#### EXCERPT

# AmuNMT
[![Join the chat at https://gitter.im/amunmt/amunmt](https://badges.gitter.im/amunmt/amunmt.svg)](https://gitter.im/amunmt/amunmt?utm_source=badge&utm_medium=badge&utm_campaign=pr-badge&utm_content=badge)

[![CUDABuild Status](http://vali.inf.ed.ac.uk/jenkins/buildStatus/icon?job=amunmt_compilation_cuda)](http://vali.inf.ed.ac.uk/jenkins/job/amunmt_compilation_cuda/)
[![CPU Build Status](http://vali.inf.ed.ac.uk/jenkins/buildStatus/icon?job=amunmt_compilation_cpu)](http://vali.inf.ed.ac.uk/jenkins/job/amunmt_compilation_cpu/)


A C++ inference engine for Neural Machine Translation (NMT) models trained with Theano-based scripts from
Nematus (https://github.com/rsennrich/nematus) or DL4MT (https://github.com/nyu-dl/dl4mt-tutorial)

########
#### PROVIDED MATERIAL

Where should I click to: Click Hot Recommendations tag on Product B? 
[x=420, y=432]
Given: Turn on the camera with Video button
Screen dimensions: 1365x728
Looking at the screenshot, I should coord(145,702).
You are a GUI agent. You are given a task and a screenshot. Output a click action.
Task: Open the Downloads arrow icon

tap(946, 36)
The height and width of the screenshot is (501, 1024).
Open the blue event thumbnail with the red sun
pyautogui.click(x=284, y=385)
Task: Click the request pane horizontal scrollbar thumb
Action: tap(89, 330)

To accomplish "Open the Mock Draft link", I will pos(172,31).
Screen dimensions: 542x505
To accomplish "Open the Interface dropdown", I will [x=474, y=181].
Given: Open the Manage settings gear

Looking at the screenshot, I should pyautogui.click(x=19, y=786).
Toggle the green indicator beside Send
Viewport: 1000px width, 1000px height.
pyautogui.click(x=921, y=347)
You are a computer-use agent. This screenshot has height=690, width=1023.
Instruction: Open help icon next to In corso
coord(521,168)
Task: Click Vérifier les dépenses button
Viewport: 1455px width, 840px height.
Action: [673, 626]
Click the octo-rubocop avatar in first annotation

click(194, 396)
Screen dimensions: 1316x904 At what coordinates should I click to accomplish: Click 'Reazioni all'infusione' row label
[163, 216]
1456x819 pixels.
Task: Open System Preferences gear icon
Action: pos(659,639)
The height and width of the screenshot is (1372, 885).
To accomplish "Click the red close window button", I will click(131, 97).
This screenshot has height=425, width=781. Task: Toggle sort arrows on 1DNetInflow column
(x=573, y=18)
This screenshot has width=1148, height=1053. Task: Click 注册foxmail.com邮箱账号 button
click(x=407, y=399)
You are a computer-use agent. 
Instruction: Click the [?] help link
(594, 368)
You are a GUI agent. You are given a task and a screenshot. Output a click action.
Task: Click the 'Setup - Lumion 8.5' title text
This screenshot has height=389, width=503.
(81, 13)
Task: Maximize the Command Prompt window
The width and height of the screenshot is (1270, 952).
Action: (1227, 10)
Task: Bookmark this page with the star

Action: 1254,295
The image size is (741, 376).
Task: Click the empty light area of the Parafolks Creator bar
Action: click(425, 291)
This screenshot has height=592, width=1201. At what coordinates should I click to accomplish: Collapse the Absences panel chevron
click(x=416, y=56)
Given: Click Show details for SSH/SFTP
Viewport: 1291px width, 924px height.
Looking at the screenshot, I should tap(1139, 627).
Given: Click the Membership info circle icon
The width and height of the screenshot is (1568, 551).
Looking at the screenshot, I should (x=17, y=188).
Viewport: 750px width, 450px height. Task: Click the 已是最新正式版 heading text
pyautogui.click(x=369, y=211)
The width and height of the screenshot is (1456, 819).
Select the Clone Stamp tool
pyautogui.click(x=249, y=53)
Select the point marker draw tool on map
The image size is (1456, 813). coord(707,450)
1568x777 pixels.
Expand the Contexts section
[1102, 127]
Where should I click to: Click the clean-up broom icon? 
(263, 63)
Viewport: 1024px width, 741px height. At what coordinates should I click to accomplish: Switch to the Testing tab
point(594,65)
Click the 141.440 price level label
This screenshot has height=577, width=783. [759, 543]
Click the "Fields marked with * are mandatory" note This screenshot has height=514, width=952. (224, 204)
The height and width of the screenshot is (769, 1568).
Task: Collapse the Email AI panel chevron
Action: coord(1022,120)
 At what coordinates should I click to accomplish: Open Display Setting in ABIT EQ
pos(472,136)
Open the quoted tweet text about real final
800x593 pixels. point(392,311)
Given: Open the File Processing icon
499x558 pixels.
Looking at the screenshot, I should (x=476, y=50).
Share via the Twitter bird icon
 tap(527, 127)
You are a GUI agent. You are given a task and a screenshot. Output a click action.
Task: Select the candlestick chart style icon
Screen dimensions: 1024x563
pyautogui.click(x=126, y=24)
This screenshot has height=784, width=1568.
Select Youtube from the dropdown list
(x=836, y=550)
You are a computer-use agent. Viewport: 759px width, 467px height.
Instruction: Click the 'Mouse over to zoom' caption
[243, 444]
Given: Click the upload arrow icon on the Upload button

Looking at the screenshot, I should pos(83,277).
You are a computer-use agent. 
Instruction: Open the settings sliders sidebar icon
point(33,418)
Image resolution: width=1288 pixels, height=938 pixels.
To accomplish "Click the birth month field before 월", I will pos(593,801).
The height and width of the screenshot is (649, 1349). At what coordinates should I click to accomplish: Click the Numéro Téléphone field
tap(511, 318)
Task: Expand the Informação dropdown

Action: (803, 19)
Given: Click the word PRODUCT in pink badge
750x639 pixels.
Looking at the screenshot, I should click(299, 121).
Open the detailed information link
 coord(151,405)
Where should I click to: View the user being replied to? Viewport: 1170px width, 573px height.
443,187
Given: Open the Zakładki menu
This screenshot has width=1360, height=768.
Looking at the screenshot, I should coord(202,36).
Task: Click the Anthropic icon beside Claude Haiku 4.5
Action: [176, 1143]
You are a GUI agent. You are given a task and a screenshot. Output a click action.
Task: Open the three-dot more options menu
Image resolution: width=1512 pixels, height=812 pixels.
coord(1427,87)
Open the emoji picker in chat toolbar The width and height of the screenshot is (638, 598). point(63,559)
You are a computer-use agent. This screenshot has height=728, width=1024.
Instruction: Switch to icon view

########

### PARTS OF THE EXERCISE
a. List the alt text of every badge image on the AmuNMT page.
b. Summarize the AmuNMT page in two sentences.
c. On the AmuNMT page, rewrite everything from "A C++ inference" down to "or DL4MT (https://github.com/nyu-dl/dl4mt-tutorial)", swapping "inference engine" for "decoding tool".

### SOLVED TASKS
a.
- Join the chat at https://gitter.im/amunmt/amunmt
- CUDABuild Status
- CPU Build Status

b. AmuNMT is a C++ inference engine for Neural Machine Translation (NMT) models trained with Theano-based scripts from Nematus or DL4MT. The page displays a Gitter chat badge and build status badges for the CUDA and CPU builds.

c.
A C++ decoding tool for Neural Machine Translation (NMT) models trained with Theano-based scripts from
Nematus (https://github.com/rsennrich/nematus) or DL4MT (https://github.com/nyu-dl/dl4mt-tutorial)